◆ RECORDS:
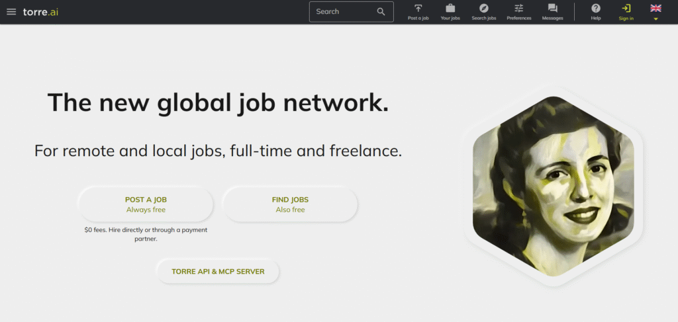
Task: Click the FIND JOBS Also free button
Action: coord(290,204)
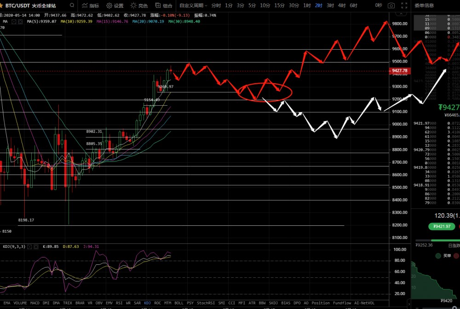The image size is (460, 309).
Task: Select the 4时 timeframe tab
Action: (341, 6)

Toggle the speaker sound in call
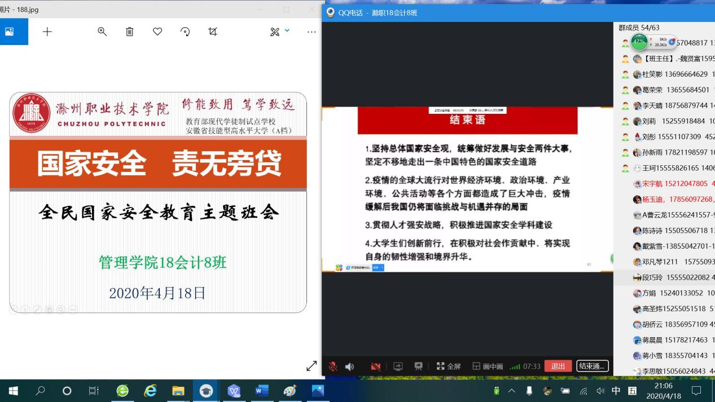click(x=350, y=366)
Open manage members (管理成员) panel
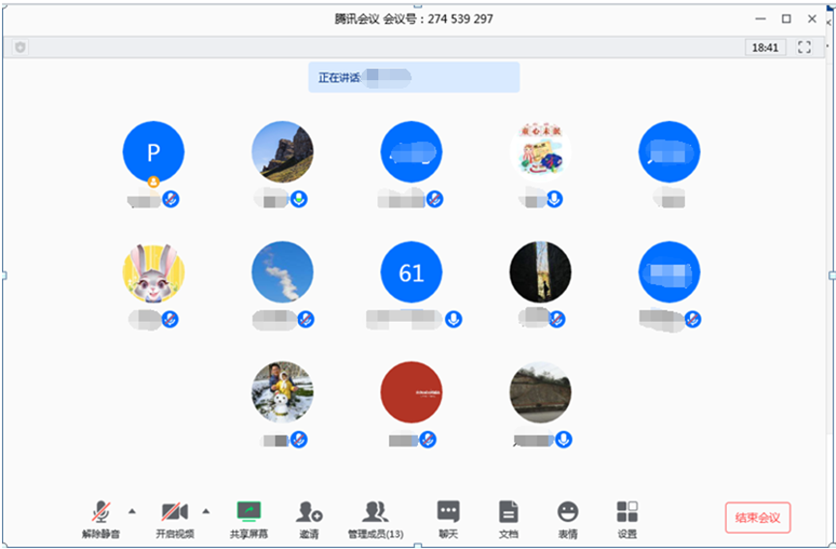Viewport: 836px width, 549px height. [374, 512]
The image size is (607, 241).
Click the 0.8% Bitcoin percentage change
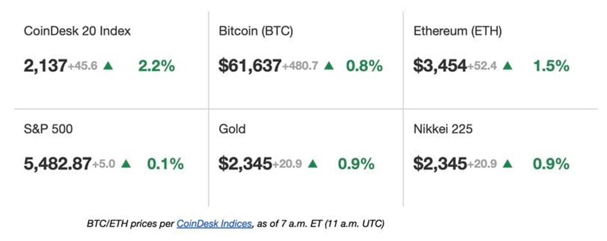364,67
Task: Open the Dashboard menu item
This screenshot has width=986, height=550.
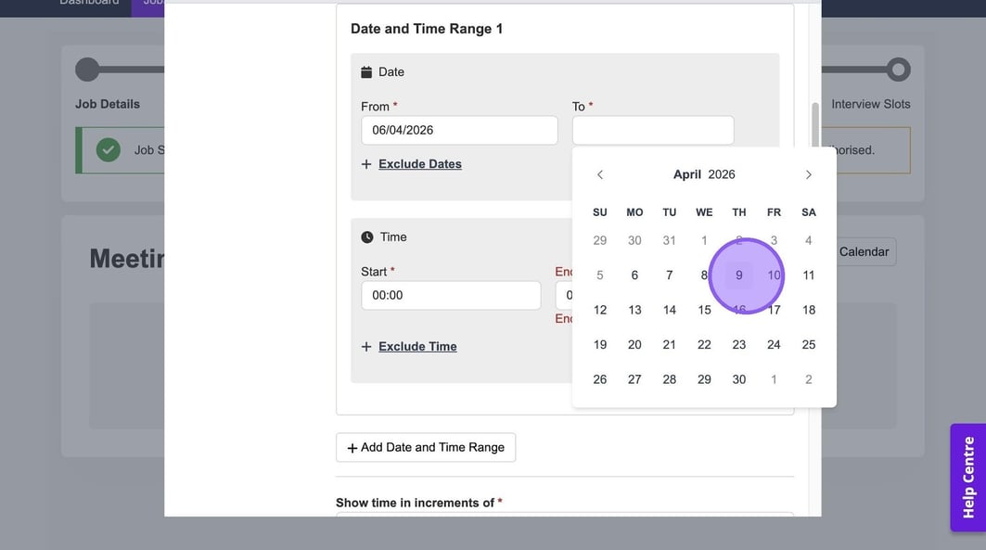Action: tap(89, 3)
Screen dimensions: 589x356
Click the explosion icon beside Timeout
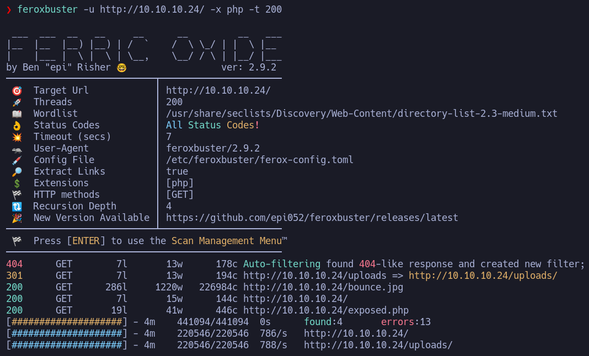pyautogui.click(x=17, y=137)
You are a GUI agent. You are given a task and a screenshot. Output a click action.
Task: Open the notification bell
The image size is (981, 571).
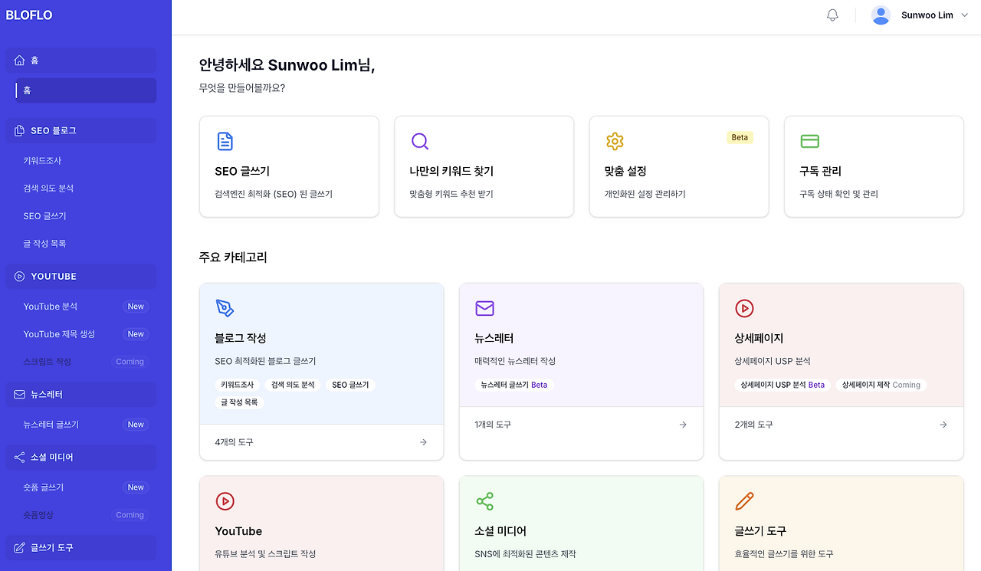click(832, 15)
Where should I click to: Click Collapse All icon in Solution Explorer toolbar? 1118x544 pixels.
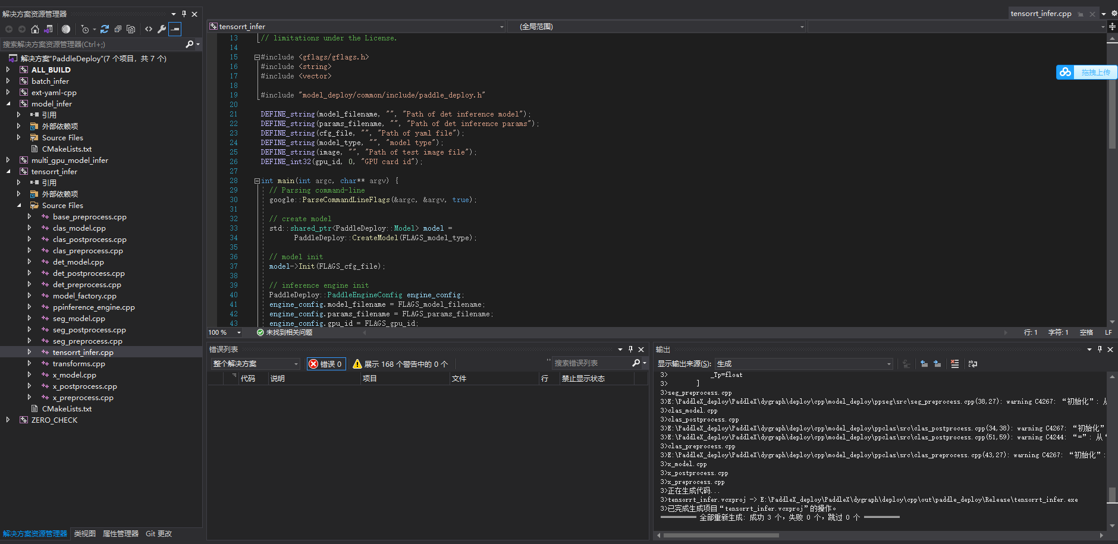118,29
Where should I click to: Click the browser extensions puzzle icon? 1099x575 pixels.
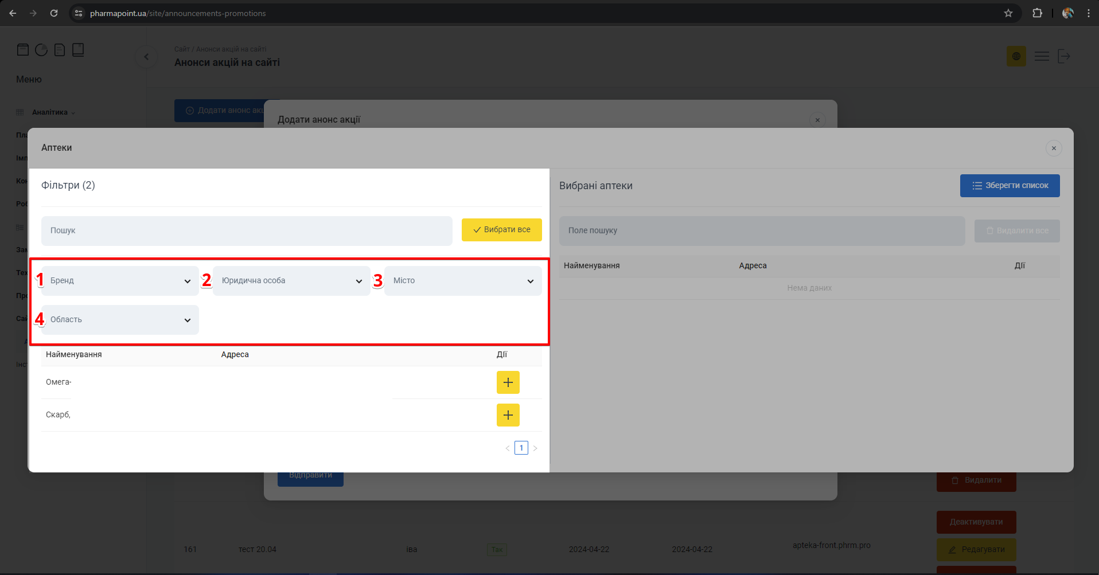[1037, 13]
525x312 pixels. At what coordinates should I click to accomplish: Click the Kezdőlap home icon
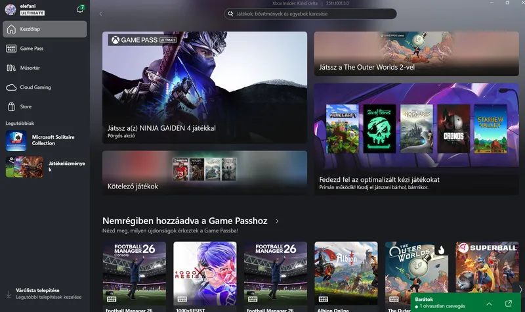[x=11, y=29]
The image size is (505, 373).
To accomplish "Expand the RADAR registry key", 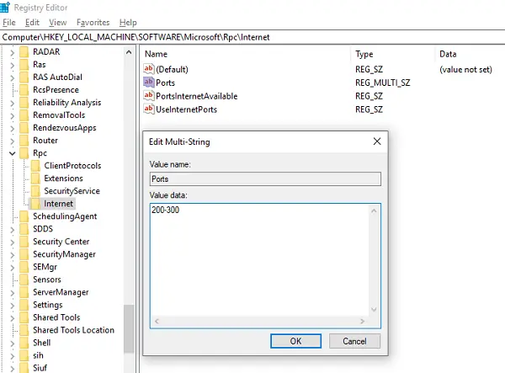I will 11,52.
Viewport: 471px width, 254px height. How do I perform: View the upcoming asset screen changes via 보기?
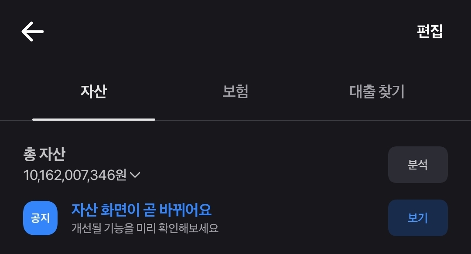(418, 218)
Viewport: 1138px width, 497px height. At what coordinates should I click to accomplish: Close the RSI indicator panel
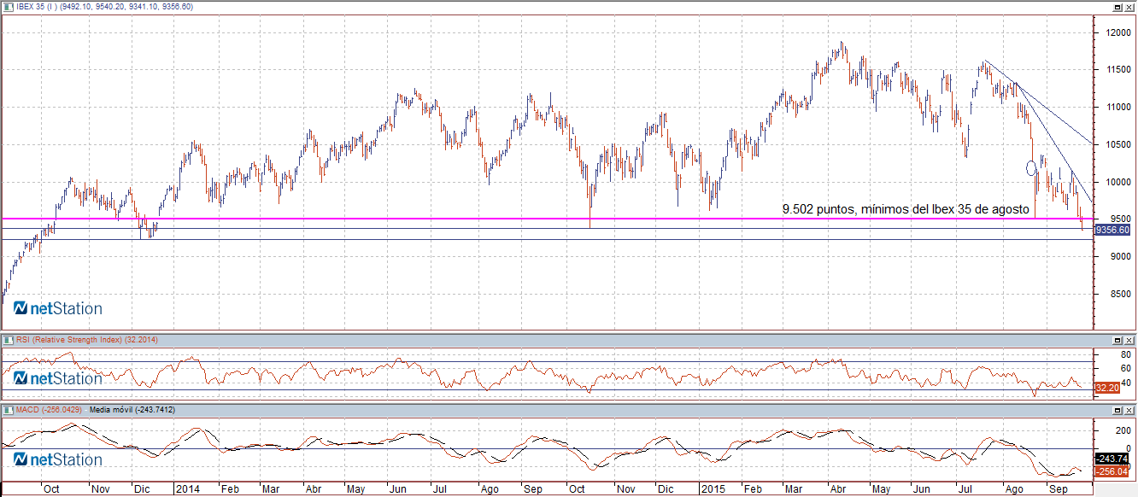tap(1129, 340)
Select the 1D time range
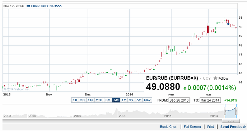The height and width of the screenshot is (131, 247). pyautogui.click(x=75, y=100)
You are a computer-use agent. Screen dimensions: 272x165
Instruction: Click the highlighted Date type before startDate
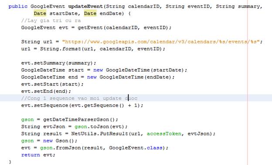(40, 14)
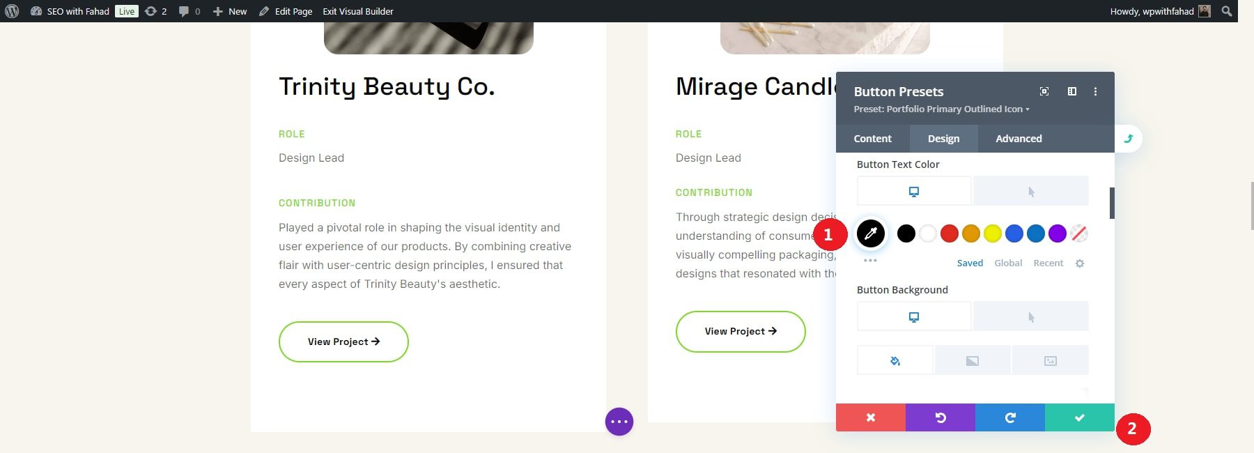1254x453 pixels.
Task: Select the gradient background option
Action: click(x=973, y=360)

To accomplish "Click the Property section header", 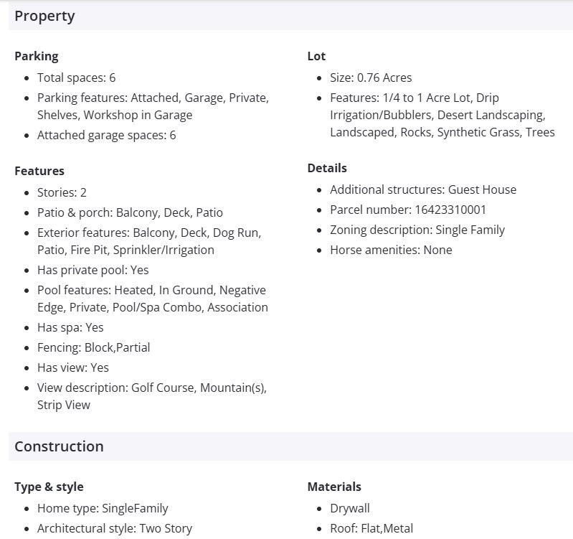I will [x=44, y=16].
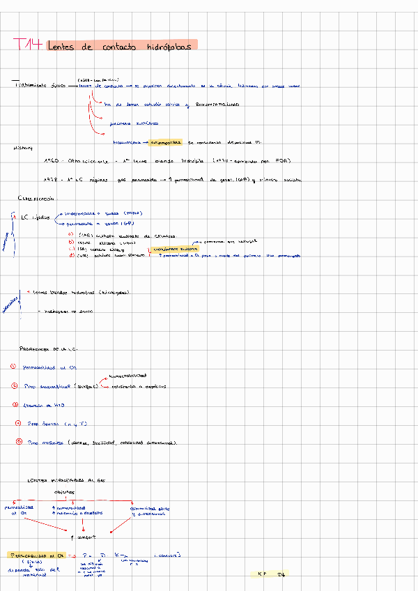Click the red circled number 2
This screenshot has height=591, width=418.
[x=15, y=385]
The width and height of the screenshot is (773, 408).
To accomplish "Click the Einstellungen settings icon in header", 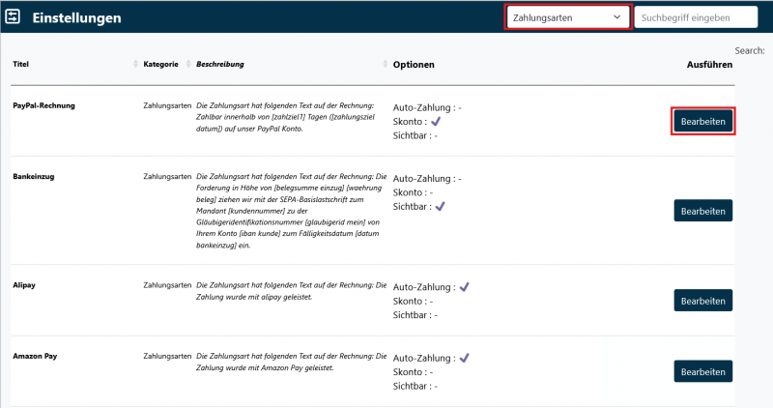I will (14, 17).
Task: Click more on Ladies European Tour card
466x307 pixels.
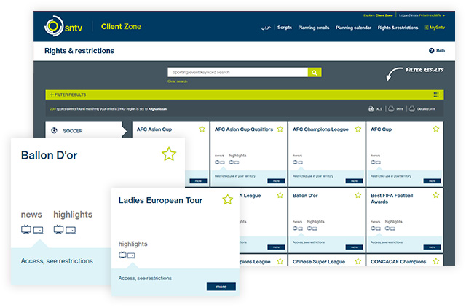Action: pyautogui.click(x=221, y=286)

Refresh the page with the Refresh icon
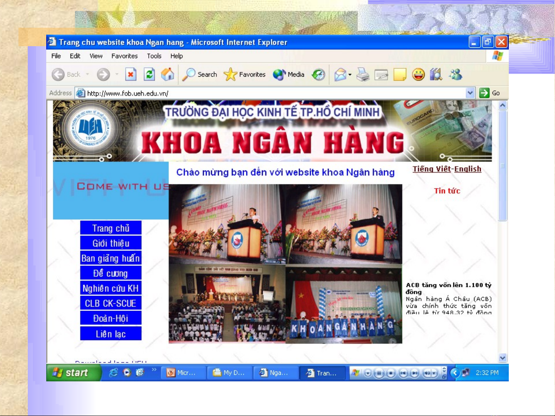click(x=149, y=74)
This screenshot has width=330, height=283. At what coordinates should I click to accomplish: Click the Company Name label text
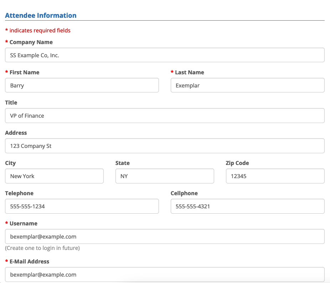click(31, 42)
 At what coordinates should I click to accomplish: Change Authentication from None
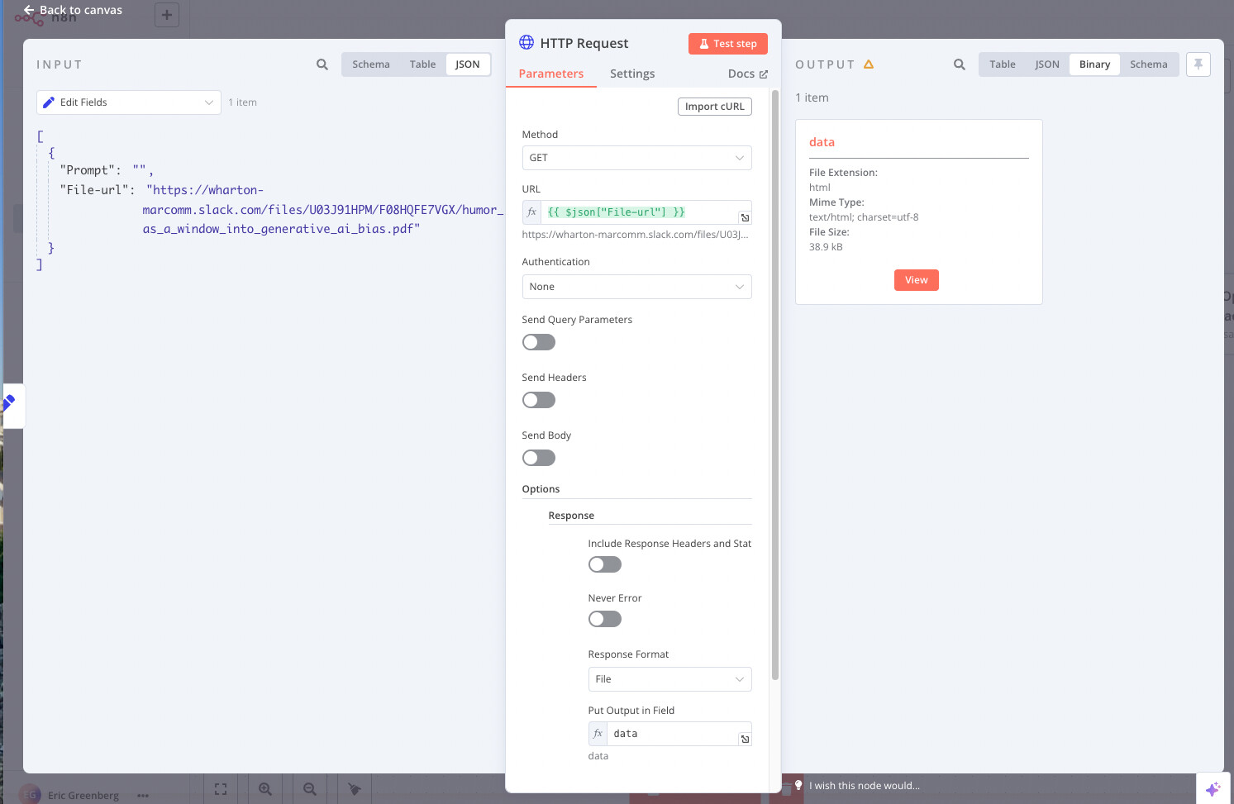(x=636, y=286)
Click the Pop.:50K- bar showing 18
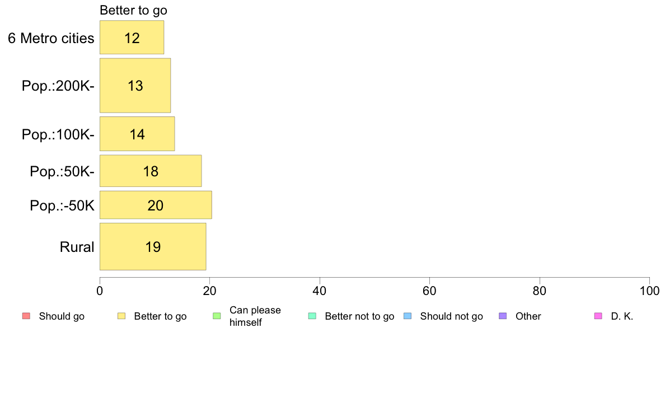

◆ YOUR INSTRUCTIONS:
Check each line of the data above for the word "dimensions" and copy the ones where it is found.

◆ RESPONSE TO THE EXERCISE:
Screen dimensions: 589x356
You are a computer-use agent. Screen dimensions: 272x165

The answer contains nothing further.